## What is being asked
In full and without change, transcribe the records below.

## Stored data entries
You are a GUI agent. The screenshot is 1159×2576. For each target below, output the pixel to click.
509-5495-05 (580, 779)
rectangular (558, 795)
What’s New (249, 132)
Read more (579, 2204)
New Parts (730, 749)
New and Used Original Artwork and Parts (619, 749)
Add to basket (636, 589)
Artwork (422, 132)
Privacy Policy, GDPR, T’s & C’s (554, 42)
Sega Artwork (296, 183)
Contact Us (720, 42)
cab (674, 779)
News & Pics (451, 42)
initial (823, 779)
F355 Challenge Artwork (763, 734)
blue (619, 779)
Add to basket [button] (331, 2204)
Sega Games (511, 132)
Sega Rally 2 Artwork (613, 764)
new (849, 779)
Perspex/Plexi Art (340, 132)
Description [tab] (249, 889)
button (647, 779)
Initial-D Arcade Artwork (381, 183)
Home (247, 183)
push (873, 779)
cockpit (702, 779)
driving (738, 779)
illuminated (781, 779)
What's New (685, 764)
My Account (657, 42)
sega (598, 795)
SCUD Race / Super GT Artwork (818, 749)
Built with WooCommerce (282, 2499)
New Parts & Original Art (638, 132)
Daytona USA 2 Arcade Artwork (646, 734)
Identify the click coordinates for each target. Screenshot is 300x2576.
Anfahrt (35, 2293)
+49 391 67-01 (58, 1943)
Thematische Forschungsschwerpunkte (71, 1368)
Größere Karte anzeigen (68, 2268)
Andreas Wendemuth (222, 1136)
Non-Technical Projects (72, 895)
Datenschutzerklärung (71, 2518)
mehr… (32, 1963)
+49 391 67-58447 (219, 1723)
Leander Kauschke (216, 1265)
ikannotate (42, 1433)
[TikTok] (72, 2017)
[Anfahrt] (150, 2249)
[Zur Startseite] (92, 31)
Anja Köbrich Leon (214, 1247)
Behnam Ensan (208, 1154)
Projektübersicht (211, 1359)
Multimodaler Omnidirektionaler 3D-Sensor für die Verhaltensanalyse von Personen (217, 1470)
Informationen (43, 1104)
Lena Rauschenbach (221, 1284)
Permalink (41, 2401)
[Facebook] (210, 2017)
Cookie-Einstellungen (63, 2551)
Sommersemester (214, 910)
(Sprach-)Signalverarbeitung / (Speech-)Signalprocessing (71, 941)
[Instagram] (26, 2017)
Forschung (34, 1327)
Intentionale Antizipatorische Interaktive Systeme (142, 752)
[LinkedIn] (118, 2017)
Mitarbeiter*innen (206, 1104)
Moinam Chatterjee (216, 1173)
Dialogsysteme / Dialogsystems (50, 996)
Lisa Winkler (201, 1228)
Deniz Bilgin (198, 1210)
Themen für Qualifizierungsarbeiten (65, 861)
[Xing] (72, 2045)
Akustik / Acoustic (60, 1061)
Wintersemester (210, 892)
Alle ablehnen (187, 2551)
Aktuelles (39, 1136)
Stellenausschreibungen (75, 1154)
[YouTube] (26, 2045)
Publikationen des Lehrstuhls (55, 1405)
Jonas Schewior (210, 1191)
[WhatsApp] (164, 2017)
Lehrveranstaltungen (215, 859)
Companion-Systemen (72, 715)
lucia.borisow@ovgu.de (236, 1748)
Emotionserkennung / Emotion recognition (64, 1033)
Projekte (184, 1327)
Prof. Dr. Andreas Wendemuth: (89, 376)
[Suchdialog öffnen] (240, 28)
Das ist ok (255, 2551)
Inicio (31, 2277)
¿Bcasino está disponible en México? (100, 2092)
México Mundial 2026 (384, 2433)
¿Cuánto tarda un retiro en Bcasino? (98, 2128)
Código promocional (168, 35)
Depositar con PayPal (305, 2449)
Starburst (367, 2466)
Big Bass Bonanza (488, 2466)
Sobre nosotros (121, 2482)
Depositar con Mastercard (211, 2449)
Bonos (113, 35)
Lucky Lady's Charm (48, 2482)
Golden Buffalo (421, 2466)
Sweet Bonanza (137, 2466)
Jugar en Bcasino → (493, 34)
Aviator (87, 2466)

## Exercise result
You are a GUI agent. The screenshot is 1159×2576. For each target below, output the pixel to click.
509-5495-05 (580, 779)
rectangular (558, 795)
What’s New (249, 132)
Read more (579, 2204)
New Parts (730, 749)
New and Used Original Artwork and Parts (619, 749)
Add to basket (636, 589)
Artwork (422, 132)
Privacy Policy, GDPR, T’s & C’s (554, 42)
Sega Artwork (296, 183)
Contact Us (720, 42)
cab (674, 779)
News & Pics (451, 42)
initial (823, 779)
F355 Challenge Artwork (763, 734)
blue (619, 779)
Add to basket [button] (331, 2204)
Sega Games (511, 132)
Sega Rally 2 Artwork (613, 764)
new (849, 779)
Perspex/Plexi Art (340, 132)
Description [tab] (249, 889)
button (647, 779)
Initial-D Arcade Artwork (381, 183)
Home (247, 183)
push (873, 779)
cockpit (702, 779)
driving (738, 779)
illuminated (781, 779)
What's New (685, 764)
My Account (657, 42)
sega (598, 795)
SCUD Race / Super GT Artwork (818, 749)
Built with WooCommerce (282, 2499)
New Parts & Original Art (638, 132)
Daytona USA 2 Arcade Artwork (646, 734)
Identify the click coordinates for each target. Screenshot is 300x2576.
Anfahrt (35, 2293)
+49 391 67-01 (58, 1943)
Thematische Forschungsschwerpunkte (71, 1368)
Größere Karte anzeigen (68, 2268)
Andreas Wendemuth (222, 1136)
Non-Technical Projects (72, 895)
Datenschutzerklärung (71, 2518)
mehr… (32, 1963)
+49 391 67-58447 (219, 1723)
Leander Kauschke (216, 1265)
ikannotate (42, 1433)
[TikTok] (72, 2017)
[Anfahrt] (150, 2249)
[Zur Startseite] (92, 31)
Anja Köbrich Leon (214, 1247)
Behnam Ensan (208, 1154)
Projektübersicht (211, 1359)
Multimodaler Omnidirektionaler 3D-Sensor für die Verhaltensanalyse von Personen (217, 1470)
Informationen (43, 1104)
Lena Rauschenbach (221, 1284)
Permalink (41, 2401)
[Facebook] (210, 2017)
Cookie-Einstellungen (63, 2551)
Sommersemester (214, 910)
(Sprach-)Signalverarbeitung / (Speech-)Signalprocessing (71, 941)
[Instagram] (26, 2017)
Forschung (34, 1327)
Intentionale Antizipatorische Interaktive Systeme (142, 752)
[LinkedIn] (118, 2017)
Mitarbeiter*innen (206, 1104)
Moinam Chatterjee (216, 1173)
Dialogsysteme / Dialogsystems (50, 996)
Lisa Winkler (201, 1228)
Deniz Bilgin (198, 1210)
Themen für Qualifizierungsarbeiten (65, 861)
[Xing] (72, 2045)
Akustik / Acoustic (60, 1061)
Wintersemester (210, 892)
Alle ablehnen (187, 2551)
Aktuelles (39, 1136)
Stellenausschreibungen (75, 1154)
[YouTube] (26, 2045)
Publikationen des Lehrstuhls (55, 1405)
Jonas Schewior (210, 1191)
[WhatsApp] (164, 2017)
Lehrveranstaltungen (215, 859)
Companion-Systemen (72, 715)
lucia.borisow@ovgu.de (236, 1748)
Emotionserkennung / Emotion recognition (64, 1033)
Projekte (184, 1327)
Prof. Dr. Andreas Wendemuth: (89, 376)
[Suchdialog öffnen] (240, 28)
Das ist ok (255, 2551)
Inicio (31, 2277)
¿Bcasino está disponible en México? (100, 2092)
México Mundial 2026 (384, 2433)
¿Cuánto tarda un retiro en Bcasino? (98, 2128)
Código promocional (168, 35)
Depositar con PayPal (305, 2449)
Starburst (367, 2466)
Big Bass Bonanza (488, 2466)
Sobre nosotros (121, 2482)
Depositar con Mastercard (211, 2449)
Bonos (113, 35)
Lucky Lady's Charm (48, 2482)
Golden Buffalo (421, 2466)
Sweet Bonanza (137, 2466)
Jugar en Bcasino → (493, 34)
Aviator (87, 2466)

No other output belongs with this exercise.